In October 2001, feeling he had "gone as far as [he] can with Worthing", Tuck joined Southern League Division One club Eastbourne Borough. He remained for nearly five years, won both Player of the Year awards in the 2003–04 season, and was voted Player of the Round for the 2004–05 FA Cup fourth qualifying round. He captained the team as they reached the 2005 Conference North/South play-off final, and scored a "wonder goal" from 30 yd in the semifinal against Thurrock, but Borough lost the final 2–1 to Altrincham. After missing much of pre-season with a calf injury, Tuck started the 2006–07 season out of favour. He spent a brief spell on loan at Isthmian League Burgess Hill Town, He played twice more for Borough, taking his appearance total to 228 in all competitions, and then moved on, to Conference South rivals Bognor Regis Town.

A serious achilles tendon injury in March 2007 put an early end to Tuck's season, but he was still chosen as Bognor's Player of the Year. He was expected to return later in the year once his recovery was complete, but instead rejoined Burgess Hill Town in December.
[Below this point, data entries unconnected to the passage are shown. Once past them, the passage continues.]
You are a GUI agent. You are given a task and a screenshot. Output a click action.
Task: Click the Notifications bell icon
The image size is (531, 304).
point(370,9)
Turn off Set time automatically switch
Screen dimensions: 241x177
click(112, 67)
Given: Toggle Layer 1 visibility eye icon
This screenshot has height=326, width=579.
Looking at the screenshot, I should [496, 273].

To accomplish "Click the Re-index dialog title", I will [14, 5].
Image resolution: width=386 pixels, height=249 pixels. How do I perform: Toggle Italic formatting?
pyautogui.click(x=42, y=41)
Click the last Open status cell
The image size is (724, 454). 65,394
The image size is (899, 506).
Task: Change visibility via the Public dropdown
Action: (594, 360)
He took on a coaching role as well as playing, until an ankle problem put an early end to his on-field season in January 2009. After manager Jamie Howell was dismissed in March, Tuck was interviewed for the vacancy, but turned it down and left the club. He rejoined Bognor Regis Town ahead of the 2009–10 season, announced his retirement from the game in October, and signed for Eastbourne Town in January 2010.
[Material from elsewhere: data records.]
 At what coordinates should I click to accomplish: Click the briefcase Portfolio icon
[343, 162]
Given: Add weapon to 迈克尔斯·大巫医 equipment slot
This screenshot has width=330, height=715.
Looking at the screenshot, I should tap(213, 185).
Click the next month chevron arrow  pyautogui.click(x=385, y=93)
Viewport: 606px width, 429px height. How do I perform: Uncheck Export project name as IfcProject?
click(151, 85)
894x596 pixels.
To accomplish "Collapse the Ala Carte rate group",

Tuck joined Whitehawk for the 2010–11 Isthmian League season, and remained as part of the team that won the 2011–12 Isthmian League Division One South title as well as the Sussex Senior Cup final, in which they beat Crawley Down at Brighton's Falmer Stadium. He signed for Burgess Hill Town for a third time, initially on loan, and was then appointed assistant manager in November 2012 after Adam Hinshelwood stepped down.

Tuck was mentioned in connection with the managerial vacancy at Bognor Regis Town in May 2017.

Tuck made a rare start for Burgess Hill Town in the Sussex Senior Cup in January 2018 against Saltdean United, but was sent off early in the second half for a second yellow card. He left the Hillians in September 2018, and subsequently signed as a player for Shoreham where he appeared alongside his son Josh. Tuck re-joined one of his former clubs, Whitehawk, as assistant manager in November 2020, and left in April 2022 when manager Ross Standen was replaced.

==Personal life==
Tuck was born in Brighton and attended Stanley Deason Secondary School in Whitehawk. He later worked on the PE staff at Varndean School in Brighton.